The detailed Post-Edit Modification (PEM) calculations allow the application to assign the PEM changes to the appropriate analysis band. So just like Studio these are based on analysis bands (100%, 95% – 99%, 85% – 94% etc.) and it can apply a price calculation based on rates for the different analysis band categories. It does this by storing the rates in something called Price Groups.
These Price Groups are very powerful and they give you the ability to create different price groups for different Companies, or Translators and also for different language pairs. Once you have set these up in the way you wish you can then generate the appropriate costs for the changes in a post-editing Project at the click of a button… more or less!

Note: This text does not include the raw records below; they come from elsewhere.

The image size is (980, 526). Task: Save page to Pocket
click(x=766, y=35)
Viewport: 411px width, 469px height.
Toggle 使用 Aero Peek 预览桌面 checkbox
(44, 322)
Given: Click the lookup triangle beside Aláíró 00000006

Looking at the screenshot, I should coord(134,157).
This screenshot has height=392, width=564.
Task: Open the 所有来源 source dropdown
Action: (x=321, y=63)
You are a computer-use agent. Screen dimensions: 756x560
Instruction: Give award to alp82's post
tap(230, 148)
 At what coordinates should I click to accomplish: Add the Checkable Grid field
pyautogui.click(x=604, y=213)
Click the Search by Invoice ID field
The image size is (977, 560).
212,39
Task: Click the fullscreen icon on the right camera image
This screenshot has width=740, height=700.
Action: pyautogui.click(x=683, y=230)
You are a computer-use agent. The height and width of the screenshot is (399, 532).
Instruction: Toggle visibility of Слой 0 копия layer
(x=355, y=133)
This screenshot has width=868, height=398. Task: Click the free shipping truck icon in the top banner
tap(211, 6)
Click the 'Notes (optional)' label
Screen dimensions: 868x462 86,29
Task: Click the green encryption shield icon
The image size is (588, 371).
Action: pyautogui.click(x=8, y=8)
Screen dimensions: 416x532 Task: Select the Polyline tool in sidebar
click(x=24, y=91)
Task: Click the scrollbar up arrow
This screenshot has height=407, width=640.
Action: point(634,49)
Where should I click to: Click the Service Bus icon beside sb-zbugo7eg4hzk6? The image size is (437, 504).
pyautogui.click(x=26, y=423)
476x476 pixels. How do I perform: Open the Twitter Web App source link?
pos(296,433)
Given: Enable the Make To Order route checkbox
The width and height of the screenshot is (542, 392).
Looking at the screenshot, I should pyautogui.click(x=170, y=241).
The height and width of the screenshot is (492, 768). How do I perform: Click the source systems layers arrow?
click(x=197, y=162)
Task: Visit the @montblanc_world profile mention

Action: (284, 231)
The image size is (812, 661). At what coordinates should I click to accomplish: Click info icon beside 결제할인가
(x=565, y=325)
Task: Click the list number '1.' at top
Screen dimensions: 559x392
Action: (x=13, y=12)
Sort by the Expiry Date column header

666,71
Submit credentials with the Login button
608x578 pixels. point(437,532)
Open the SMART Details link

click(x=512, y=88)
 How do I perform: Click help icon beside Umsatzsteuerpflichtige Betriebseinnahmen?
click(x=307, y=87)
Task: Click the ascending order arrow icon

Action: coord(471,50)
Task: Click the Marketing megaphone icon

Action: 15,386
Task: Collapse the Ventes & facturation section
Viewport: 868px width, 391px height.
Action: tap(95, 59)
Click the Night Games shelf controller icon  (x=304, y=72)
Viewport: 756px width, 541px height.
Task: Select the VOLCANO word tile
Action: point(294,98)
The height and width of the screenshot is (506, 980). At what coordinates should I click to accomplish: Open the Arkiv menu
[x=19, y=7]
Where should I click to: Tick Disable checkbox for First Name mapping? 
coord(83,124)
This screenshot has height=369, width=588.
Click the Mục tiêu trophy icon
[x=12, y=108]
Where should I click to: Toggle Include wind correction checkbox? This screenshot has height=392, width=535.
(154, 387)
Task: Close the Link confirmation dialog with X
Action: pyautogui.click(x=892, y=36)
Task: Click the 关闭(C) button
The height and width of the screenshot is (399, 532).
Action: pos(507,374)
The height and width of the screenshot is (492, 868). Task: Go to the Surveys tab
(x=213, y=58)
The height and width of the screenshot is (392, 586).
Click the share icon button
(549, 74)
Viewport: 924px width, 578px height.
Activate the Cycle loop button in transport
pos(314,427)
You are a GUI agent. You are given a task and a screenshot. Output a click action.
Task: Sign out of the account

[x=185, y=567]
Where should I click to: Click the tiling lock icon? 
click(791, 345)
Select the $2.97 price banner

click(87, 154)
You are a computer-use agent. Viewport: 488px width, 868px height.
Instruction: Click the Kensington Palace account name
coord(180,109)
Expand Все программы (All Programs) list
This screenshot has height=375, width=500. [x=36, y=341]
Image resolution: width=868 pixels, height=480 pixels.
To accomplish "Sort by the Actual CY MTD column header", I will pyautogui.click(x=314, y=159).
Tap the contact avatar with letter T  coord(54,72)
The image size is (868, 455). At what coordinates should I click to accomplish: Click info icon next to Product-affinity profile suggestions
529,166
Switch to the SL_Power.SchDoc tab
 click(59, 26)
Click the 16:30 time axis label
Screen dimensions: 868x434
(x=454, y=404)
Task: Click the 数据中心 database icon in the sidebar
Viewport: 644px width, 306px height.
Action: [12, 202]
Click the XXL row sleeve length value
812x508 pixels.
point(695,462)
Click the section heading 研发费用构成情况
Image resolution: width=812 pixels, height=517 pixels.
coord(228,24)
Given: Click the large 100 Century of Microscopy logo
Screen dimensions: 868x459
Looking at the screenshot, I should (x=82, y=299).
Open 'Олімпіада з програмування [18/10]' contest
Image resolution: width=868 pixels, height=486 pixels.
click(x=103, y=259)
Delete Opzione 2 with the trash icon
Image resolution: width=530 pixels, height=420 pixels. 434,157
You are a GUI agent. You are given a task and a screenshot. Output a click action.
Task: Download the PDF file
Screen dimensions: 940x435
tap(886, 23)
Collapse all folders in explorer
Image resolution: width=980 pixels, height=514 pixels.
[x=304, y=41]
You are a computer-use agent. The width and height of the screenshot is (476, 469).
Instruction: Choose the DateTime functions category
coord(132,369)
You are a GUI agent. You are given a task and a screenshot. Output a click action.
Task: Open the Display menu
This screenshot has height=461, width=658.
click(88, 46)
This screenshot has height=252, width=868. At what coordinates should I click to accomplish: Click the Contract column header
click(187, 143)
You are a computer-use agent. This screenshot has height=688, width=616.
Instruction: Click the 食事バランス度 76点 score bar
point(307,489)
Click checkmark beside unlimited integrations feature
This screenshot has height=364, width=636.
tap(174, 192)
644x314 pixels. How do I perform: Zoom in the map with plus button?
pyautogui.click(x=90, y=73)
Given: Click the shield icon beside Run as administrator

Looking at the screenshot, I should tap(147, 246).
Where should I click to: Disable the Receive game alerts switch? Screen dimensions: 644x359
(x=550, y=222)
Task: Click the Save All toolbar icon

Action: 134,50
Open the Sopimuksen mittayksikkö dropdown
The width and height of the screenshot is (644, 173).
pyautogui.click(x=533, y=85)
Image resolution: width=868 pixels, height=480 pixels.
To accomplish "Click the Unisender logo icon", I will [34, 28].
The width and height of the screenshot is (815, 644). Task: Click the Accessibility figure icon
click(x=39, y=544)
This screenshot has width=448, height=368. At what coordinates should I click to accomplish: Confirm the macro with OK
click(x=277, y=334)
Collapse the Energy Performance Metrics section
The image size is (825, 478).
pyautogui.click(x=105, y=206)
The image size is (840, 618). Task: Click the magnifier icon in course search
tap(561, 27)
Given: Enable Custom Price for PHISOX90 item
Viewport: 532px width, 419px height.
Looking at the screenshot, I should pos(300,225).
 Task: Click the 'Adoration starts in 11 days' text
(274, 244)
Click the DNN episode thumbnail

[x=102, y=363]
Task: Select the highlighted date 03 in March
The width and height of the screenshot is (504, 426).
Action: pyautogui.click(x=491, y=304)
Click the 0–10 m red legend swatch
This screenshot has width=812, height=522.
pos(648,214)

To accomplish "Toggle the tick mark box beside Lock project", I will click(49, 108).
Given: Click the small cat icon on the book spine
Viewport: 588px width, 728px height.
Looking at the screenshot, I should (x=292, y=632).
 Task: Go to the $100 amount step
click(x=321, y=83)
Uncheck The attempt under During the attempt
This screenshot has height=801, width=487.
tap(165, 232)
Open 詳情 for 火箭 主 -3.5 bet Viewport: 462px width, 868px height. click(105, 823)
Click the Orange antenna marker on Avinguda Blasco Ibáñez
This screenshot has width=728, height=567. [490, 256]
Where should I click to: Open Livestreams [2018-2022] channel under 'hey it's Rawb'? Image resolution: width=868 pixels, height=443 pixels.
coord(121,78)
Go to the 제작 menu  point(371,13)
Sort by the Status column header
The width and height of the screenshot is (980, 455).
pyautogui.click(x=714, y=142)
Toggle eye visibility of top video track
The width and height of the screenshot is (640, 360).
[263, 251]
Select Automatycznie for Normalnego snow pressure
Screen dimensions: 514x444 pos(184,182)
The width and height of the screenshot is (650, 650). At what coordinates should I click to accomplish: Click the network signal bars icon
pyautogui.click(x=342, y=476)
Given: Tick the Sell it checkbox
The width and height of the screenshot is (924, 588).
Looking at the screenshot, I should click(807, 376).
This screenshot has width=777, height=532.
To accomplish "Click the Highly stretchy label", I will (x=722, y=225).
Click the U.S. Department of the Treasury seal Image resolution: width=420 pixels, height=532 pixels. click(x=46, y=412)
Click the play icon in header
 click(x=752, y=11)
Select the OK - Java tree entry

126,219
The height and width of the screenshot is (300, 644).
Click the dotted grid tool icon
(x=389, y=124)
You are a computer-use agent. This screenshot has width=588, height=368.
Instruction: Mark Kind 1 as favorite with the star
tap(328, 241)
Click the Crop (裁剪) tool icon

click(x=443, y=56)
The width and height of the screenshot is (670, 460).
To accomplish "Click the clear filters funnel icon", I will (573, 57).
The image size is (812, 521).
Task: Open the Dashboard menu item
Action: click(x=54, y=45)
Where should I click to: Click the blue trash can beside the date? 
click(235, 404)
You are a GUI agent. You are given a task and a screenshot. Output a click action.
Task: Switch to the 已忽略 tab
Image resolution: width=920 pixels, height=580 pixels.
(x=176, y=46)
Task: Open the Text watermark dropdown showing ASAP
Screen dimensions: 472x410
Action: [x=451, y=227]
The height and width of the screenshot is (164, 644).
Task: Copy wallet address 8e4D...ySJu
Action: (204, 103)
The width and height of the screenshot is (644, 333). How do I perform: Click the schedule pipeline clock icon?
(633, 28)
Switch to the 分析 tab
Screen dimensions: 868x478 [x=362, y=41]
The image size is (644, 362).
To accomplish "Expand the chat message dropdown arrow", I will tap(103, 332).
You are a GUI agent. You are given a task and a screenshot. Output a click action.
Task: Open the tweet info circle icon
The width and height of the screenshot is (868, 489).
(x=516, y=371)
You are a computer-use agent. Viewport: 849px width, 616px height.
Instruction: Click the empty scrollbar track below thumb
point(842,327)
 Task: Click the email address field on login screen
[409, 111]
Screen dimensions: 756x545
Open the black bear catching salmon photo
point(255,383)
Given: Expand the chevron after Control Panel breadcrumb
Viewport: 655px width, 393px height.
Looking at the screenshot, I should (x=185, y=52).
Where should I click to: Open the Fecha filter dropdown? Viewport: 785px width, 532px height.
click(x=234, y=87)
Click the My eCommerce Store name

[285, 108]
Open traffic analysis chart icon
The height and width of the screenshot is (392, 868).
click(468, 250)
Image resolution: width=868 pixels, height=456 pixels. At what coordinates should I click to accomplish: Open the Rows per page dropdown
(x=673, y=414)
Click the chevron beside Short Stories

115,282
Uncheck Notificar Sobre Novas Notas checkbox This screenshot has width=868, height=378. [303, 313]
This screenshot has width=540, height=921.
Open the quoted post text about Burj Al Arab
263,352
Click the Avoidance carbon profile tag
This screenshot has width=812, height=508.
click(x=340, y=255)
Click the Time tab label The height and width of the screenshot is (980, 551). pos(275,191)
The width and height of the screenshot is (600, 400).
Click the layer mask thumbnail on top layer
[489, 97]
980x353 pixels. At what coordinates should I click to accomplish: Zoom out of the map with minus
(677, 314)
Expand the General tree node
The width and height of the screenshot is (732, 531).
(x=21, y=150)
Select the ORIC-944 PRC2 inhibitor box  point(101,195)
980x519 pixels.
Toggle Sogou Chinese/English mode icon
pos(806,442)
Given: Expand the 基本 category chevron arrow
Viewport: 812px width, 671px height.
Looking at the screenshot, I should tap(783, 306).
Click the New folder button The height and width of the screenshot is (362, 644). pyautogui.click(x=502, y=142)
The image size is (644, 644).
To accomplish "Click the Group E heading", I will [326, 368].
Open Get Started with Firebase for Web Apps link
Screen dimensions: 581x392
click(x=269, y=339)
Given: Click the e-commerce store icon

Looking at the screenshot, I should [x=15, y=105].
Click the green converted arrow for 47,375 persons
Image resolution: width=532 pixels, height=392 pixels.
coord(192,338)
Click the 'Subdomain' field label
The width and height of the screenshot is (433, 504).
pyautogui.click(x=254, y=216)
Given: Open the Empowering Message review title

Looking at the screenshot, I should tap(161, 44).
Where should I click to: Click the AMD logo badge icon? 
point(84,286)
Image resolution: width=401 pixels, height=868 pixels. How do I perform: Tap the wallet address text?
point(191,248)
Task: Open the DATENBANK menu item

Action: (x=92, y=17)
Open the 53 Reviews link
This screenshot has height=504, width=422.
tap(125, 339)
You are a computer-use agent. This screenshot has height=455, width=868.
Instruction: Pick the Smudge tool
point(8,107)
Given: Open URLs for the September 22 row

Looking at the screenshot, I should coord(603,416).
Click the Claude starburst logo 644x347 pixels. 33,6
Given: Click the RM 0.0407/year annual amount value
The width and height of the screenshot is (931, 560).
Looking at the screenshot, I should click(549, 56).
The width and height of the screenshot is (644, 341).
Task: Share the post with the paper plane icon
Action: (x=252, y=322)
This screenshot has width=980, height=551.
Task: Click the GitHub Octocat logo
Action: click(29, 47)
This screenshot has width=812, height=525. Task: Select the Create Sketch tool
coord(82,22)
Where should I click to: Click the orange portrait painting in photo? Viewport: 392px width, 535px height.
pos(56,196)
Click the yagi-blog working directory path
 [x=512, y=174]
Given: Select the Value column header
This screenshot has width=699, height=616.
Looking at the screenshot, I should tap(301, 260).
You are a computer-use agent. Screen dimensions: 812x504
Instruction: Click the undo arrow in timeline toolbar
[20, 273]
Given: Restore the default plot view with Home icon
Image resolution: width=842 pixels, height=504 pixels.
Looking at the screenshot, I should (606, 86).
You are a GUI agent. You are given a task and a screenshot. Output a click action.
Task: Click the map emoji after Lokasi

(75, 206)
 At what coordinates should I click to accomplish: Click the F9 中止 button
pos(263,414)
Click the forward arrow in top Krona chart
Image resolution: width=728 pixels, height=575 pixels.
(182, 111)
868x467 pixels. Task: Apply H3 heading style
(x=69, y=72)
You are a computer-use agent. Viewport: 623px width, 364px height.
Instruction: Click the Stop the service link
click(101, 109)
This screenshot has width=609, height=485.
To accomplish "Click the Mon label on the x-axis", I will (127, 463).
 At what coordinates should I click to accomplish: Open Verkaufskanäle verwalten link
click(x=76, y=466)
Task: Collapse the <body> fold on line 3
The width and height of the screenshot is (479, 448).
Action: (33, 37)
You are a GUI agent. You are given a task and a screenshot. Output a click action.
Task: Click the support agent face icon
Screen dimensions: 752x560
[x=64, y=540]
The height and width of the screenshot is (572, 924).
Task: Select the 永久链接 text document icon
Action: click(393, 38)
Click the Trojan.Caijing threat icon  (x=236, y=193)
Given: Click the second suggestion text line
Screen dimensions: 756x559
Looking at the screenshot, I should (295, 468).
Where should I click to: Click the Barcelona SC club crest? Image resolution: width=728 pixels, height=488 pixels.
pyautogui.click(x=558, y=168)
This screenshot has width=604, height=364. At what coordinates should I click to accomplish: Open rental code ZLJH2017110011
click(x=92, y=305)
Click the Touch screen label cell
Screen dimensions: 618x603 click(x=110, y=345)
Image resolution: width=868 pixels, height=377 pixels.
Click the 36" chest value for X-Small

I’m not going to go into too much detail on this aspect because it would be worth downloading a trial version to take a look yourself. The price of the full version is € 49,99 and in my opinion well worth it. The use cases are numerous… here’s a few off the top of my head:
- An Agency looking for a way to agree appropriate rates for post-editing work and then be able to consistently pay on this basis with different Price Groups for different linguistic requirements perhaps;
- A Translator looking for a way to agree, or charge rates for handling occasional requests for post-editing work. If you are not part of a regular post-editing workflow then it’s a convenient way of playing with the rates to see whether the occasional post-edit assignment can work for you and then store your rates to make it easier in the future;
- A Project Manager can use the Reporting to quickly and easily check the amount of changes needed to correct translation work and then provide appropriate feedback, with accurate details, to the translator to help them meet quality expectations for final delivery of target files… and this could be less editing or more depending on the context.
Whilst I deliberately didn’t go into too much detail around the use of Machine Translation and the different ways of handling compensation for post-editing effort I’d be interested to hear your views on this topic in the comments, and also if you try the application what you thought?